- _Aim_:
Could you output the part of the listing below that opens with the line containing "Given: Click the Israel flag icon" and closes with the line containing "Viewport: 910px width, 538px height." as a Markdown table, with a Row column for the row number and a Line column for the text, skipping any blank lines?

- _Excerpted records_:
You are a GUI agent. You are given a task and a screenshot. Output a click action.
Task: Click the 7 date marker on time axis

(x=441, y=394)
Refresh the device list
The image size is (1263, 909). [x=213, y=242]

==

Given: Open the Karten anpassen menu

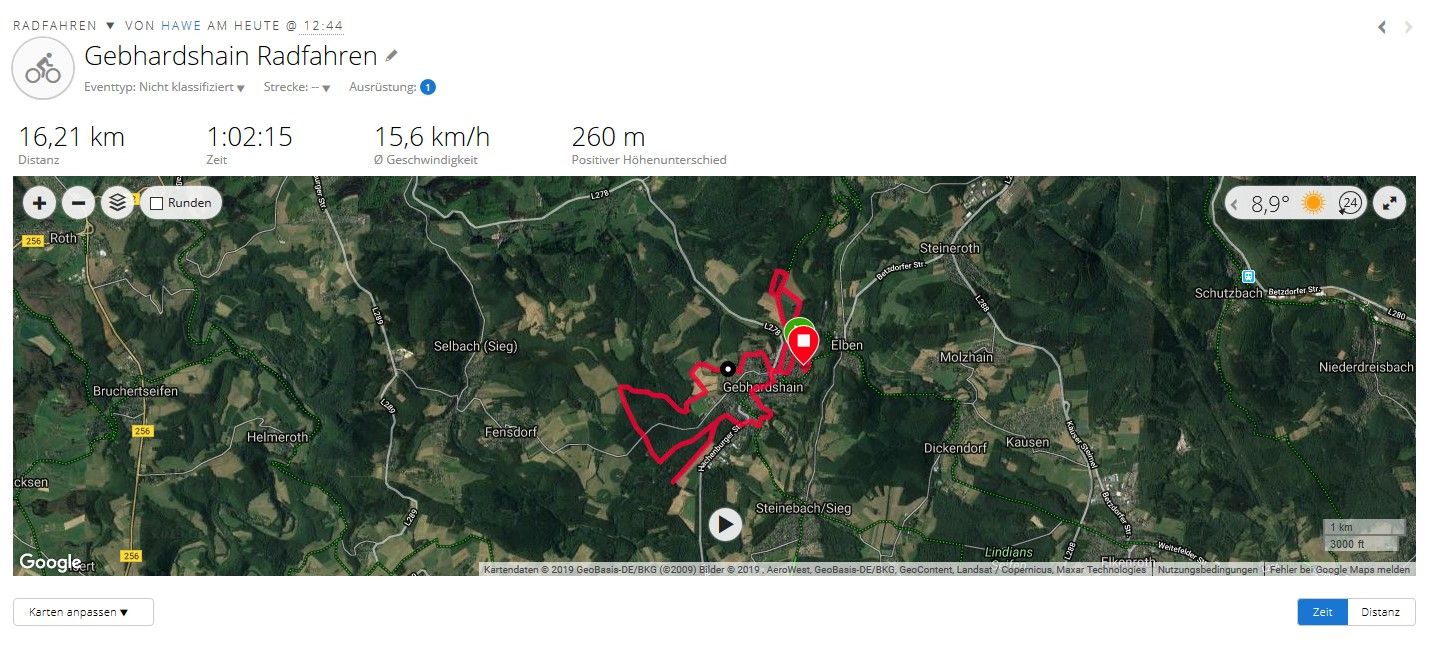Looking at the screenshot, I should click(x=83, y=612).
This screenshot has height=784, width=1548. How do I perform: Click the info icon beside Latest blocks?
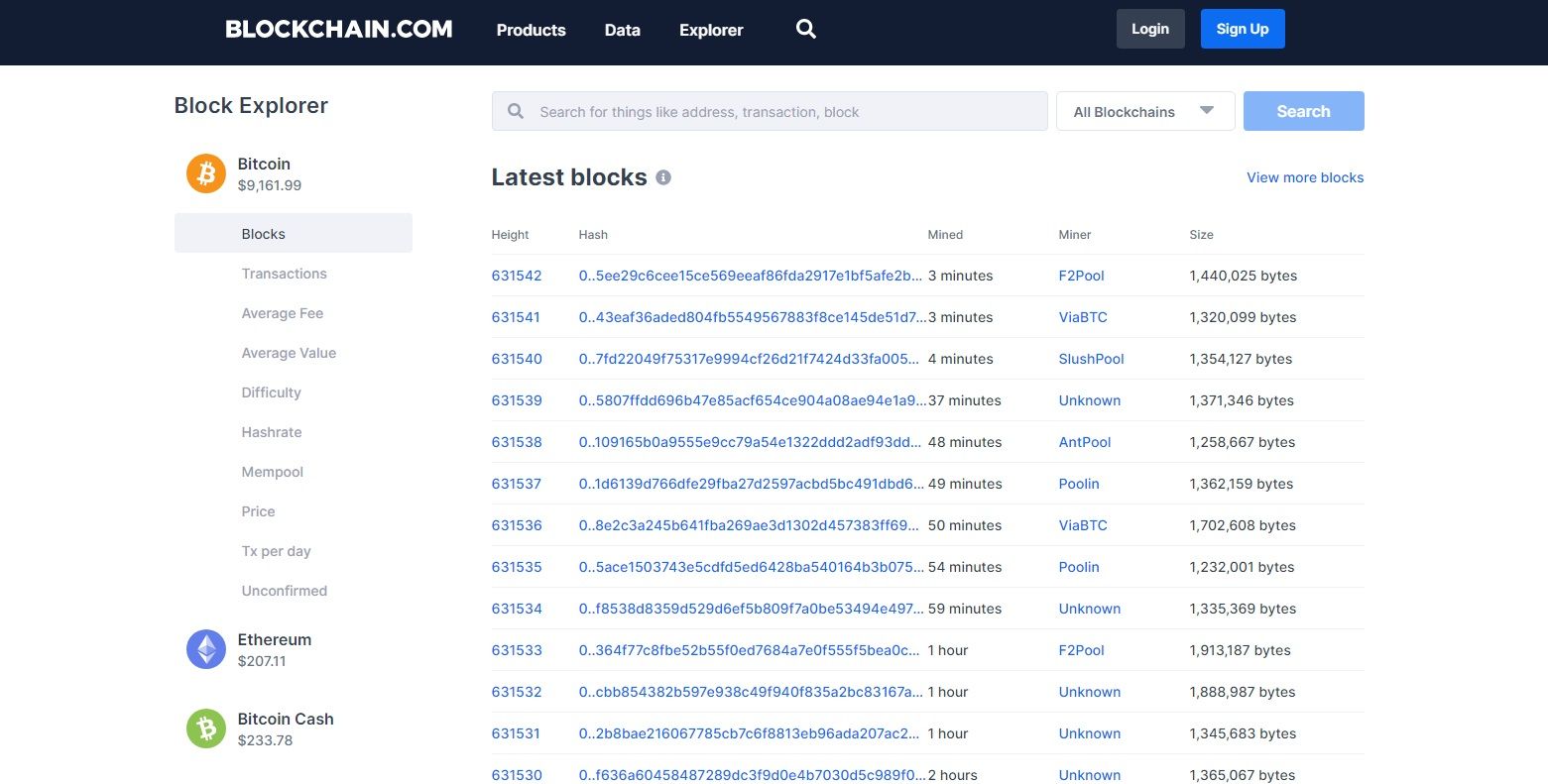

...

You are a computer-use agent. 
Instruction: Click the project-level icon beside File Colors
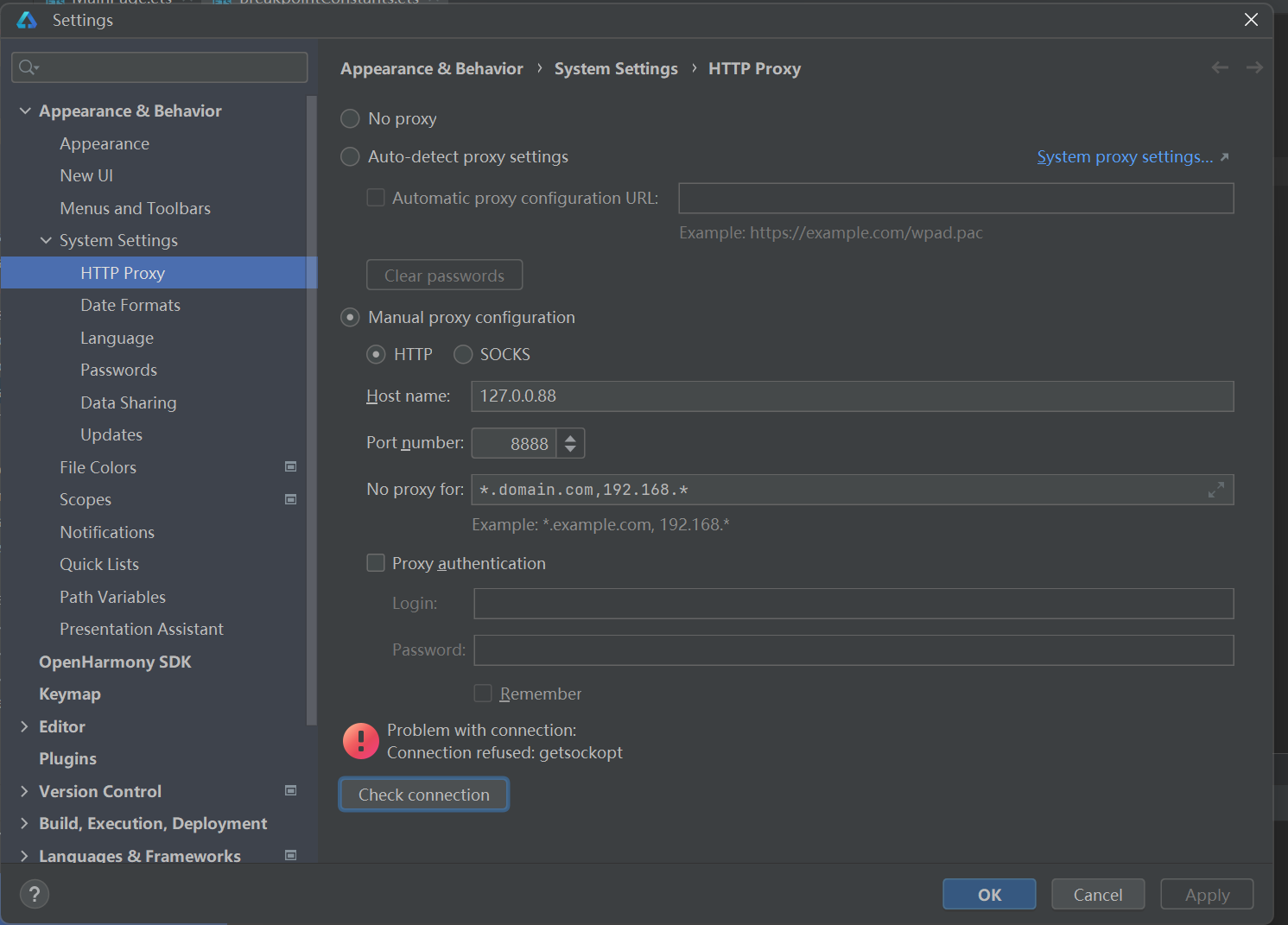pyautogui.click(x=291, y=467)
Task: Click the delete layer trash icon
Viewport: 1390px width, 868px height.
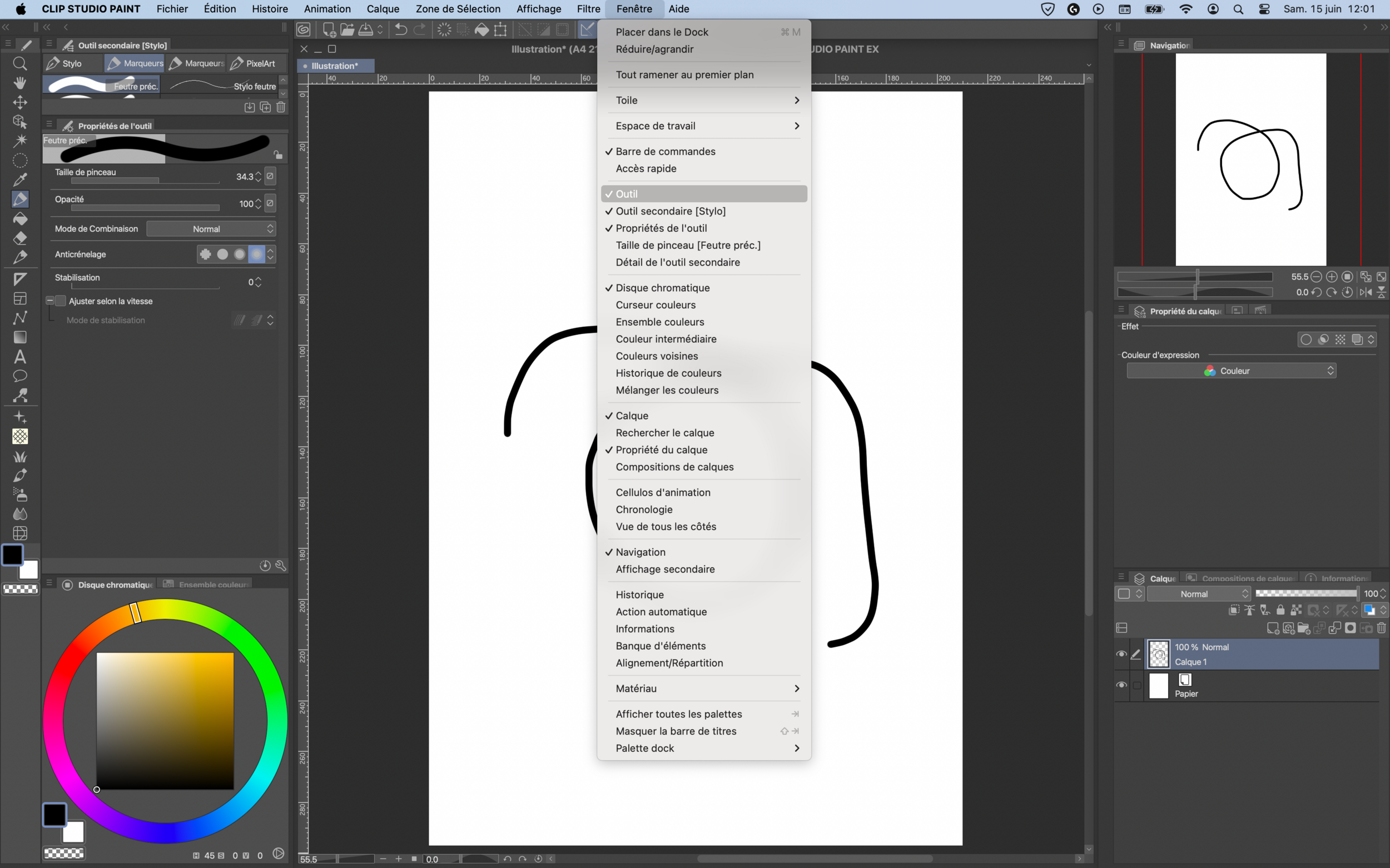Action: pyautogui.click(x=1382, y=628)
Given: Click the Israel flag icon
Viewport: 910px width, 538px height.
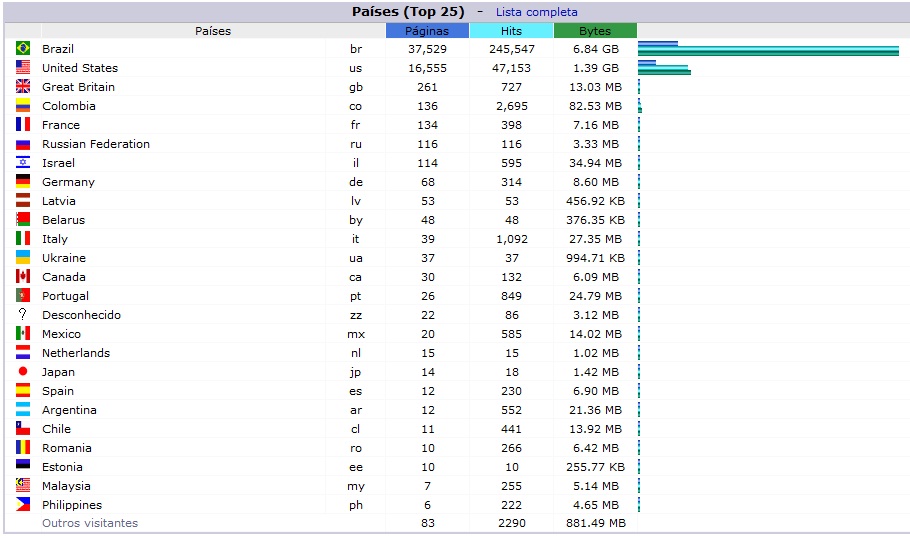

- _Task result_:
| Row | Line |
|---|---|
| 1 | Given: Click the Israel flag icon |
| 2 | Viewport: 910px width, 538px height. |